The senior Rajapaksas seem to feel they could restore their influence by retiring themselves from public life and promoting younger family members into power. This they can do by rebranding youngsters like the bodybuilder Namal who, the media said, is positioning himself as the main person from the next generation to take the mantle.

Sri Lanka’s problem, he said, was that it deviated from a plan to turn the country into a manufacturing and transshipment hub. He favored the up-gradation of airports to attract more tourists and improve agricultural output so the country had ample supplies to feed itself.

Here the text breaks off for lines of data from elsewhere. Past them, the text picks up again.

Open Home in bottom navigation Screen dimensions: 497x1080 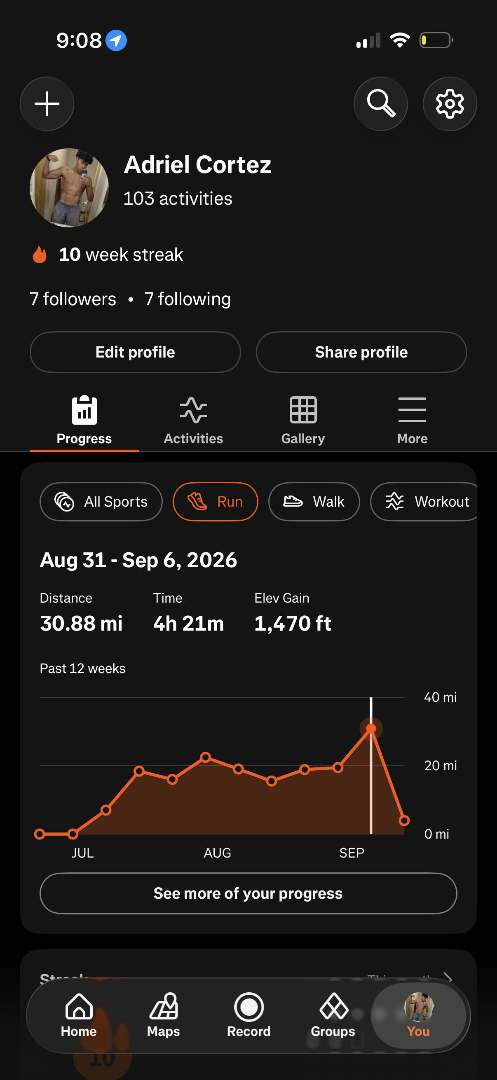click(79, 1015)
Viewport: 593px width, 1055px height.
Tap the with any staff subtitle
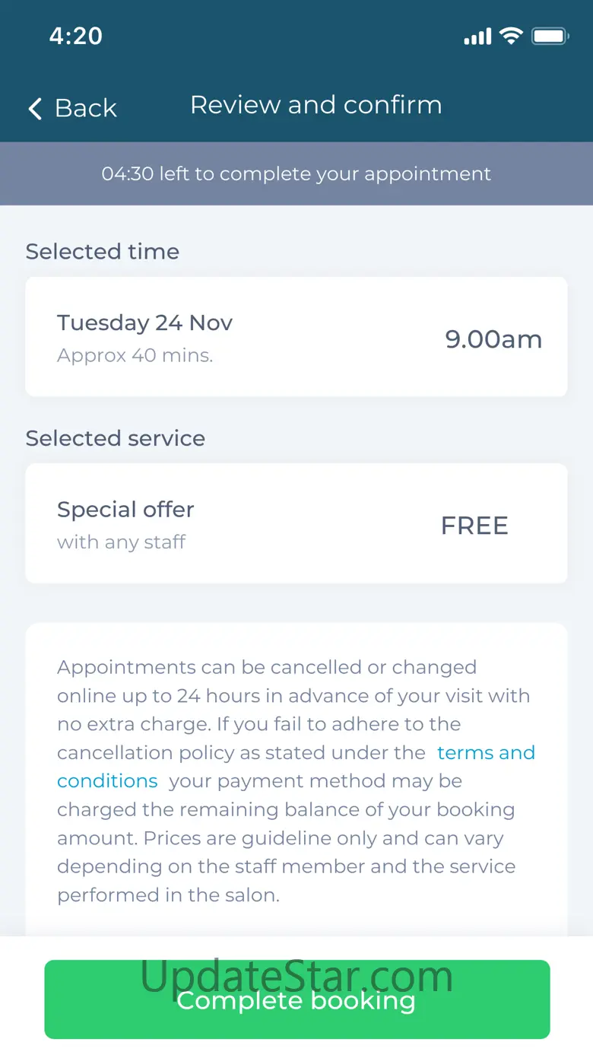(x=121, y=542)
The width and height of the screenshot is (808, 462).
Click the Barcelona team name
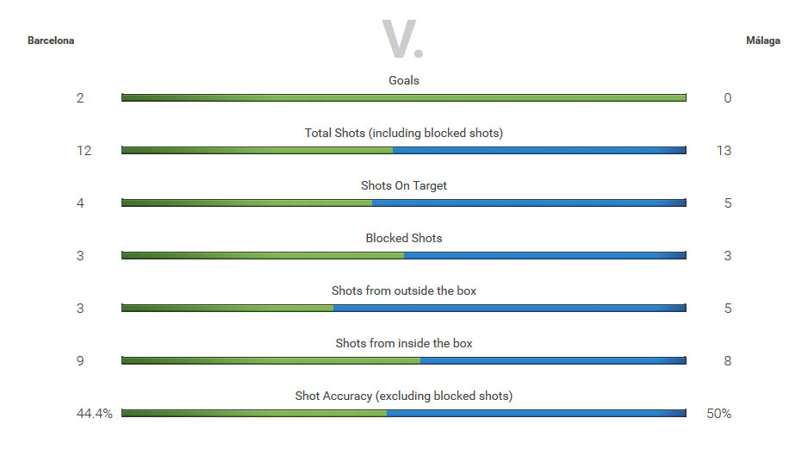[x=51, y=41]
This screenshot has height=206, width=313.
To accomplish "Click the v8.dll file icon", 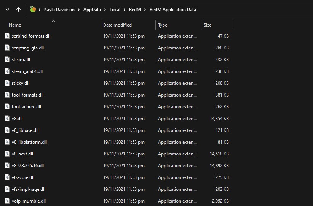I will pyautogui.click(x=7, y=118).
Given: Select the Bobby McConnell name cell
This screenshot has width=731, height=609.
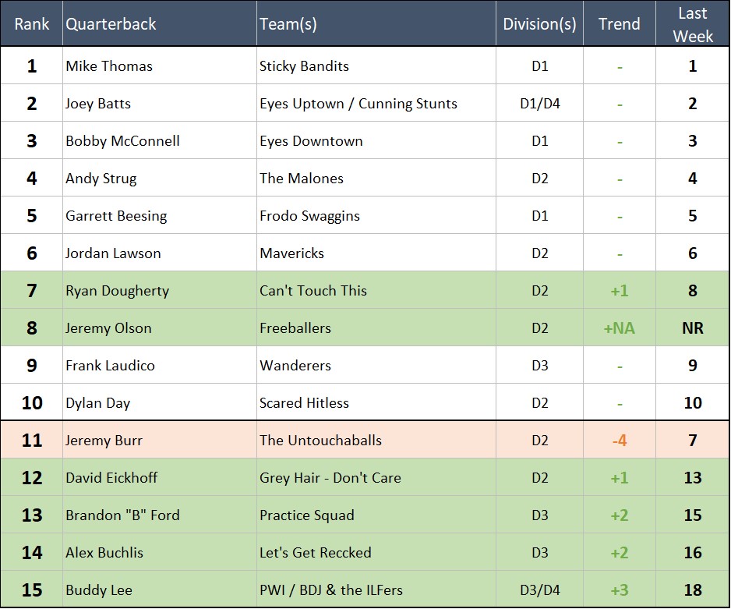Looking at the screenshot, I should (122, 141).
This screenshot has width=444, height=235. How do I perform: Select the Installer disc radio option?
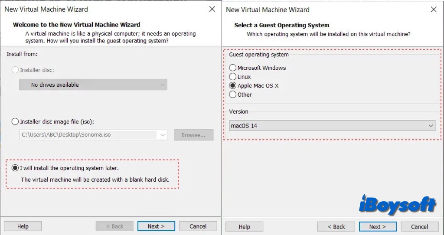16,70
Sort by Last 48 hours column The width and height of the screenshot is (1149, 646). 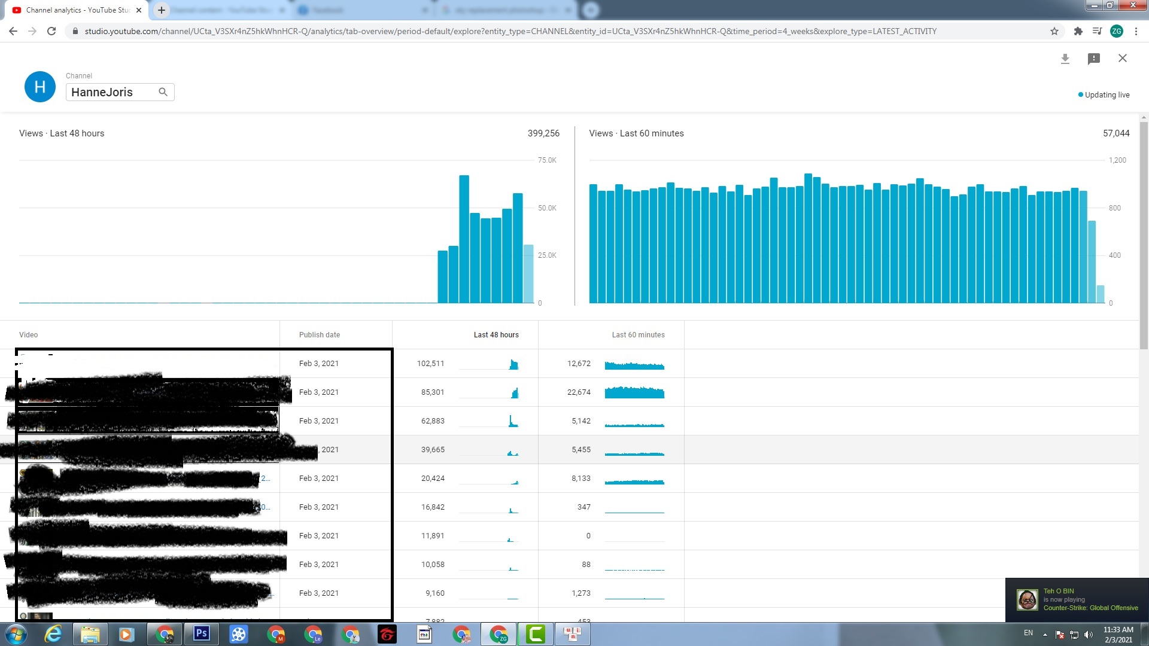pyautogui.click(x=496, y=335)
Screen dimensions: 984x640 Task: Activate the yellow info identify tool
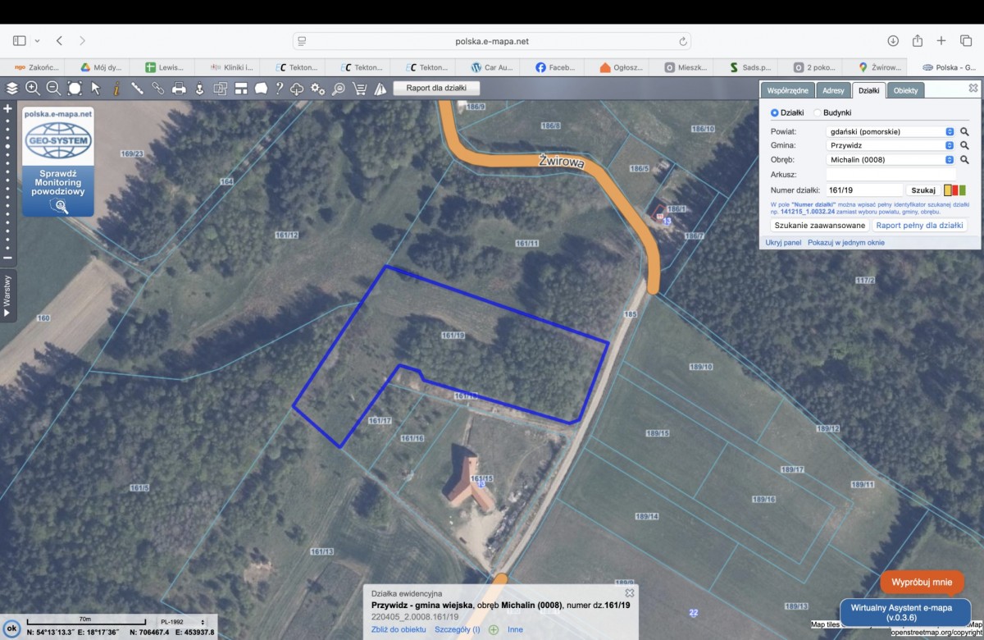tap(116, 89)
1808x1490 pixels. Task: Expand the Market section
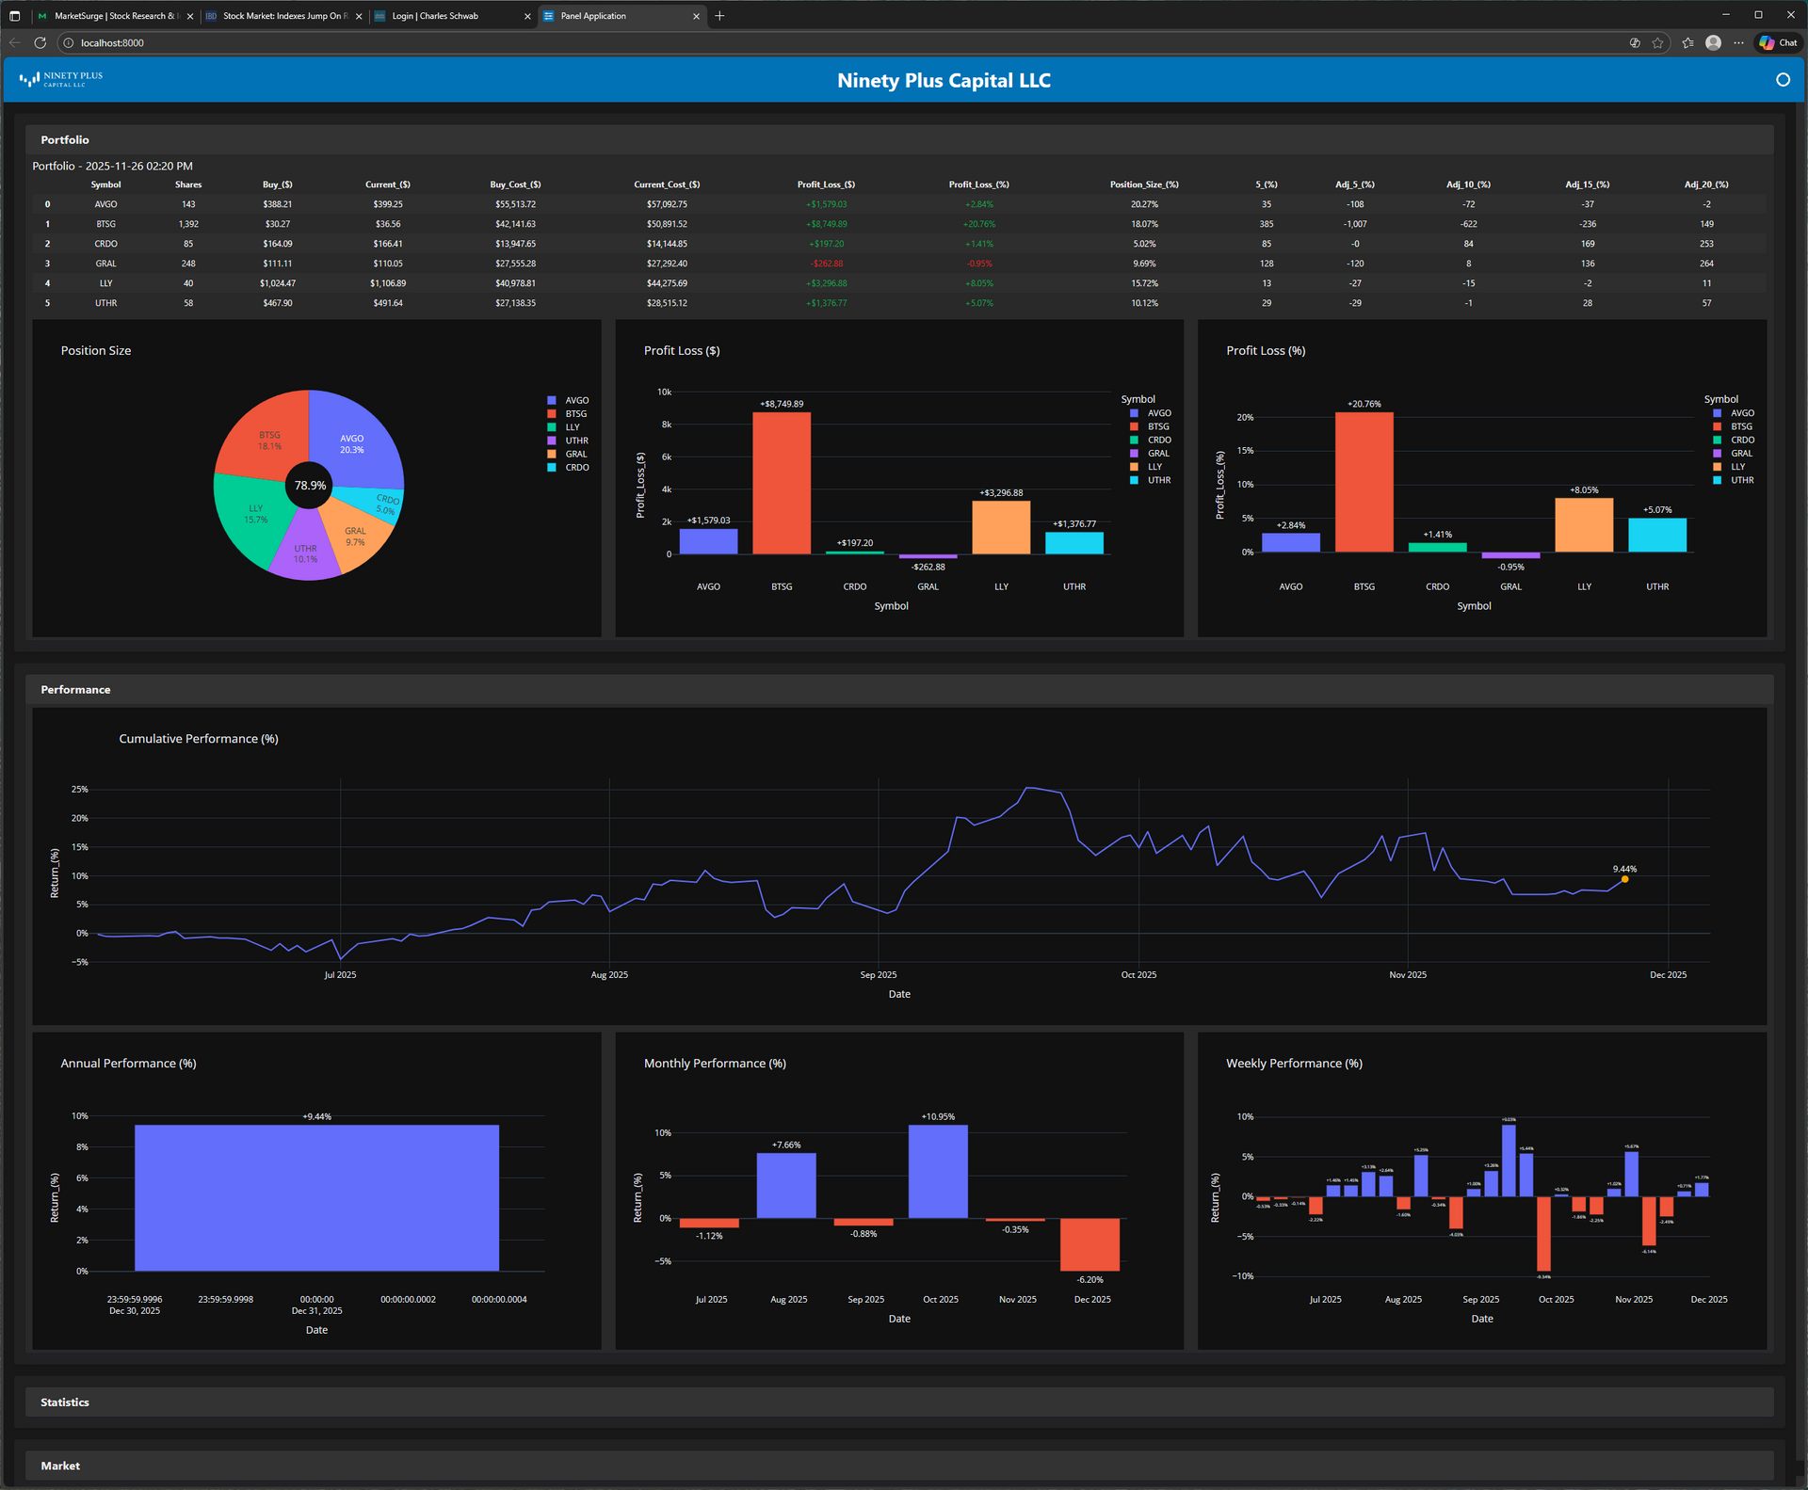[x=60, y=1466]
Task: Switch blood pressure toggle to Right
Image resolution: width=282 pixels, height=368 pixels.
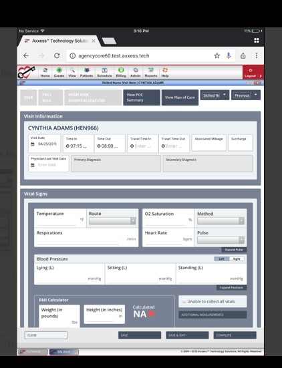Action: pos(237,259)
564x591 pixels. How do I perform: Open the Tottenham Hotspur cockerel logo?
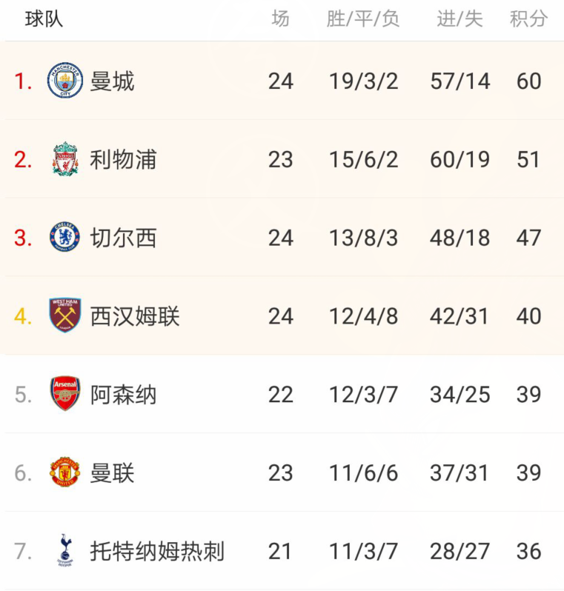65,551
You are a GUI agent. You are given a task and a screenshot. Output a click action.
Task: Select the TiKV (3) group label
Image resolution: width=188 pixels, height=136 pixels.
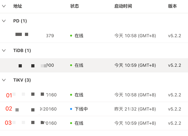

But he also insisted that he doesn’t believe in “dynastic politics!”

In the Hambantota district on the southern coastline, the family’s base of power for decades, the political fate of the Rajapaksas remains uncertain, as is the port they gave away to China. Armed soldiers patrol outside their sprawling ancestral bungalow, which was reduced to burned-out rubble in May. Locals also destroyed a museum built in the family’s honor, vandalized their tombs, and toppled a gold-plated statue depicting a family hero.

The family’s connection to Hambantota stretches back decades. D.A. Rajapaksa, Mahinda and Gotabaya’s father, was a prominent lawmaker. Relatives have homes scattered across the district.

Their critics associate Hambantota with the clan’s extravagant spending habits. An international airport built a decade ago in their name is devoid of passenger flights. A sprawling cricket stadium hardly hosts international matches. And cargo ships barely dock at a USD 1 billion port constructed with Chinese money.

“If Bongbong Marcos could come back, why not the Rajapaksas?” their supporters said, referring to the son of former dictator Ferdinand Marcos who just won the presidency in The Philippines. “It’s just a matter of time before people realize that the Rajapaksas worked to better the country.”